104th General Assembly

Bill Summary

Creates the 340B Integrity Act. Defines terms. Provides that, beginning January 1, 2027, 340B covered entities shall not bill any medical assistance fee-for-service or medical assistance managed care programs under the Illinois Public Aid Code for 340B drugs. Provides that, beginning July 1, 2026 a 340B covered entity shall use 80% of 340B profits from the prior year to decrease at the point of sale, including at the 340B contract pharmacy, the out-of-pocket costs paid for 340B drugs that are dispensed or administered to low-income patients of the 340B covered entity. Provides that, on or before September 1, 2026, and on or before September 1 of each year thereafter, each 340B covered entity shall annually report to the Department of Insurance, with respect to the 340B covered entity and separately for each offsite outpatient facility associated with the 340B covered entity, the specified information about the prior year. Provides that, on or before December 31, 2026, the Department of Central Management Services shall submit a report to the General Assembly on any impact to the State employee health plan arising from 340B covered entity purchases, 340B contract pharmacy arrangements, and general practices related to 340B drugs, regardless of whether the 340B drugs were self-administered or provider-administered. Provides that the report shall include, but not be limited to, an analysis of foregone rebates, the impact on premiums, and the impact to State employee out-of-pocket costs. Provides that, on or before December 31, 2026, the Department of Healthcare and Family Services shall report to the General Assembly on certain items for total aggregated covered outpatient drug units dispensed or administered in the State for the prior calendar year in connection with the medical assistance program under the Illinois Public Aid Code, broken out by fee-for-service and by each managed care plan. Makes other changes.
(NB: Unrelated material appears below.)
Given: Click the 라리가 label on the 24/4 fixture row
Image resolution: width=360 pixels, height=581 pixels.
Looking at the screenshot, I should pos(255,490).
Effective immediately.

AI Summary

This bill, titled the 340B Integrity Act, introduces several changes related to the 340B drug discount program, a federal program that allows certain healthcare facilities (known as "340B covered entities") to purchase outpatient drugs at significantly reduced prices. Starting January 1, 2027, these entities will no longer be able to bill state medical assistance programs, including fee-for-service and managed care plans, for 340B drugs. Furthermore, beginning July 1, 2026, 340B covered entities must use 80% of their profits from 340B drugs from the previous year to reduce the out-of-pocket costs for low-income patients who receive these medications, including those dispensed by a "340B contract pharmacy," which is a pharmacy that contracts with a 340B covered entity to dispense drugs. The bill also mandates annual reporting to the Department of Insurance by 340B covered entities detailing their 340B drug acquisition costs, payments received, patient costs, and payments to contract pharmacies, with these reports to be made public. Additionally, the Department of Central Management Services will study the impact of 340B practices on the State employee health plan, including foregone rebates and effects on premiums and employee costs, and the Department of Healthcare and Family Services will report on drug dispensing and pricing within the state's medical assistance program. The bill takes effect immediately.

Sponsors (1)

Last Action

Referred to Rules Committee (on 02/13/2026)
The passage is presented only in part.